En el aspecto profano, la temática de Fray Hortensio es, de acuerdo con su conceptismo, mínima o inexistente; puro pretexto para la habilidad poética, para el juego retórico que el poeta despliega con gran brillantez. Falto de los grandes moti­vos vitales — el amor y la guerra — que legó el Renacimiento, Paravicino, como buen poeta gongorista, se debate en un nihilismo temático — en el aspecto profano —; pero con el nuevo lenguaje poético que vino a ofrecernos Góngora en un momento en que los recursos de la lírica del siglo XVI se hallaban completamente gastados, Fray Hor­tensio pone en juego una serie de maravi­llosos recursos retóricos.

He aquí el pri­mer cuarteto del soneto que dedica «A una Dama sangrada»: «No agravia Fénix al jar­dín la abeja/que importuna, si atónita labebe/vida al clavel, mientras sangrienta nie­ve/desde el jazmín más hurtos aconseja…» El modelo estético de Fray Hortensio es Luis de Góngora, a quien dedica su «Ro­mance describiendo la noche y el día», cuyos son estos versos: «En maligno albor la no­che/orientes arduos emula/y sobre huellas lucientes/estampas afecta oscuras./Medrosa al caer del Cielo,/los crepúsculos escucha/ ecos de un ardor, que ausente/batallas dilata mudas».

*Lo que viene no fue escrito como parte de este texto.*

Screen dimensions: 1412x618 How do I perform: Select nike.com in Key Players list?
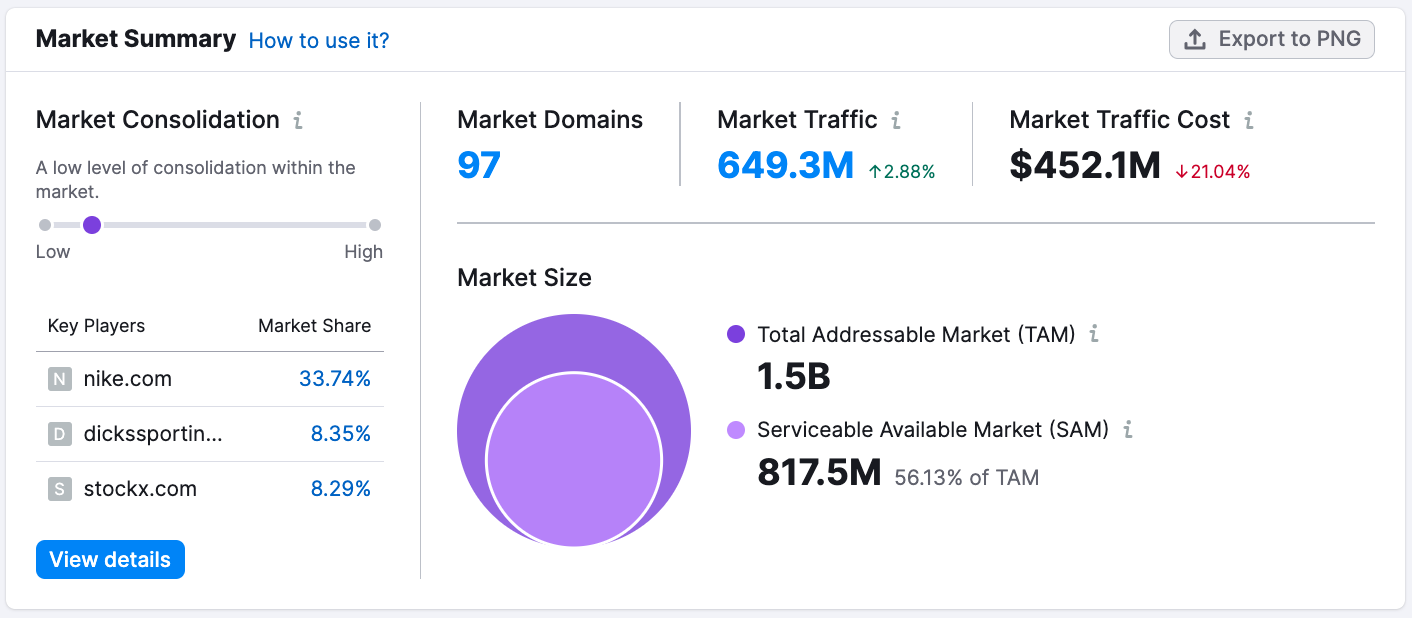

A este homenaje estilístico une Paravicino su homenaje personal en un ma­gistral soneto, cuyos últimos versos dicen: «De cisnes jamás vistos, genio oculto/las plumas pareció, si bien menores/estas, cual breve arroyo a largo río./Rinda, pues, al mayor, el menor culto,/y en grata niebla en pompa igual de colores/tus aras cubra ofrecimiento mío». Tiene además cuatro so-netos dedicados al Greco — pintor símbolo del Barroco — por el retrato que éste le hizo. Paravicino, aunque obtuvo más fama como predicador, es un destacado repre­sentante de lo que puede llamarse la es­cuela de Góngora.